Date: November 10, 2011    

/s/ Anthony D. Squeglia

  Name:   Anthony D. Squeglia
  Title:   Chief Financial Officer
    (principal financial and accounting officer)
Section 906 CEO Certification

Exhibit 32.1

CERTIFICATION PURSUANT TO 18 U.S.C. SECTION 1350, AS ADOPTED

PURSUANT TO SECTION 906 OF THE SARBANES-OXLEY ACT OF 2002

In connection with the Quarterly Report of Galectin Therapeutics, Inc. (the “Company”) on Form 10-Q for the period ended September 30, 2011 as filed with the Securities and Exchange Commission on the date hereof (the “Report”), I, Peter G. Traber, Chief Executive Officer of the Company, certify, pursuant to 18 U.S.C. § 1350, as adopted pursuant to § 906 of the Sarbanes-Oxley Act of 2002, that, to my knowledge:

 

  (1) The Report fully complies with the requirements of Section 13(a) or 15(d) of the Securities Exchange Act of 1934; and

 

  (2) The information contained in the Report fairly presents, in all material respects, the financial condition and results of operations of the Company.

 

Date: November 10, 2011    

/s/ Peter G. Traber

  Name:   Peter G. Traber, M.D.
  Title:   Chief Executive Officer and President
    (principal executive officer)

A signed original of this written statement required by Section 906, or other document authenticating, acknowledging, or otherwise adopting the signature that appears in typed form within the electronic version of this written statement required by Section 906, has been provided to Galectin Therapeutics, Inc. and will be retained by Galectin Therapeutics, Inc. and furnished to the Securities and Exchange Commission or its staff upon request.
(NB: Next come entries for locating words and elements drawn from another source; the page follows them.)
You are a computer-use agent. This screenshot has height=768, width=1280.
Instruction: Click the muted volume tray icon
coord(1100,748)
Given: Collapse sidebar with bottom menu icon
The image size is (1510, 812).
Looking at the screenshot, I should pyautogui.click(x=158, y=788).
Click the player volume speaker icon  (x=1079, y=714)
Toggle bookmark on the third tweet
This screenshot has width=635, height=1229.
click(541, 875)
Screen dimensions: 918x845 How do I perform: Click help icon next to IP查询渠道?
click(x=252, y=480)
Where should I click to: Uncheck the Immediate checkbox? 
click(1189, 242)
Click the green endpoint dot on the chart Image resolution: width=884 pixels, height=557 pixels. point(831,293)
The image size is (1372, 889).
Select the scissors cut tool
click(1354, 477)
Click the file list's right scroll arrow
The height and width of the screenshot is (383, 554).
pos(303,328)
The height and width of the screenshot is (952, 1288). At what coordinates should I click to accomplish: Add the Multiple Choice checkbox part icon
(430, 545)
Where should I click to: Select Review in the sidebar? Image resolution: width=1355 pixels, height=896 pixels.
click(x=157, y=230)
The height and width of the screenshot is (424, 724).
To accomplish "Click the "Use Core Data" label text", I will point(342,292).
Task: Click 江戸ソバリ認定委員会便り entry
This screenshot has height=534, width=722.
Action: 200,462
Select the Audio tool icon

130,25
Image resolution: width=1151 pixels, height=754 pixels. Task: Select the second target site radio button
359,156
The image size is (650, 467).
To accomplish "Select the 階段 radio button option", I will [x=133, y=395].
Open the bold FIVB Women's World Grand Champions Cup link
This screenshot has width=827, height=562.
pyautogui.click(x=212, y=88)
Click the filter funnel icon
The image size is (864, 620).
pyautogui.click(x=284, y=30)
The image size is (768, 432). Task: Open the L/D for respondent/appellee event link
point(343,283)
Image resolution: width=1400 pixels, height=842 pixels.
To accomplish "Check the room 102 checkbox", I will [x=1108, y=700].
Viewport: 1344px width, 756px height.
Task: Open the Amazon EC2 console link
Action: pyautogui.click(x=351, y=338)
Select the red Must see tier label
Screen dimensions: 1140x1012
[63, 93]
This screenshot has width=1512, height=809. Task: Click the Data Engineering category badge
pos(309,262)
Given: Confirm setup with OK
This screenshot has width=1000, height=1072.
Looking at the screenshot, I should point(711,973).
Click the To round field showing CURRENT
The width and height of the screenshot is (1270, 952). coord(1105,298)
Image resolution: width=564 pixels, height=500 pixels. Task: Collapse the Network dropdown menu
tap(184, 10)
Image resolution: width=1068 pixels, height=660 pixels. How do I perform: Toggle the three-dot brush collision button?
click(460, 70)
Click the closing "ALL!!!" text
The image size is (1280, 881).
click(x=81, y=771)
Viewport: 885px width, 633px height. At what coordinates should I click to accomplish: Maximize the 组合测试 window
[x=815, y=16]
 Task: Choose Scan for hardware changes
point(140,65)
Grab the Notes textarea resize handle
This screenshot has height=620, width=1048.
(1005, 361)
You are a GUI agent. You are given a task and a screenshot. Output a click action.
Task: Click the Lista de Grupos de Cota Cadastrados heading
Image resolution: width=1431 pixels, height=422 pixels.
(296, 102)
Section 906 CFO Certification

Exhibit 32.2

CERTIFICATION PURSUANT TO 18 U.S.C. SECTION 1350, AS ADOPTED

PURSUANT TO SECTION 906 OF THE SARBANES-OXLEY ACT OF 2002

In connection with the Quarterly Report of Galectin Therapeutics, Inc. (the “Company”) on Form 10-Q for the period ended September 30, 2011 as filed with the Securities and Exchange Commission on the date hereof (the “Report”), I, Anthony D. Squeglia, Chief Financial Officer of the Company, certify, pursuant to 18 U.S.C. § 1350, as adopted pursuant to § 906 of the Sarbanes-Oxley Act of 2002, that, to my knowledge:

 

  (1) The Report fully complies with the requirements of Section 13(a) or 15(d) of the Securities Exchange Act of 1934; and

 

  (2) The information contained in the Report fairly presents, in all material respects, the financial condition and results of operations of the Company.

 

Date: November 10, 2011    

/s/ Anthony D. Squeglia

  Name:   Anthony D. Squeglia
  Title:   Chief Financial Officer
    (principal financial and accounting officer)

A signed original of this written statement required by Section 906, or other document authenticating, acknowledging, or otherwise adopting the signature that appears in typed form within the electronic version of this written statement required by Section 906, has been provided to Galectin Therapeutics, Inc. and will be retained by Galectin Therapeutics, Inc. and furnished to the Securities and Exchange Commission or its staff upon request.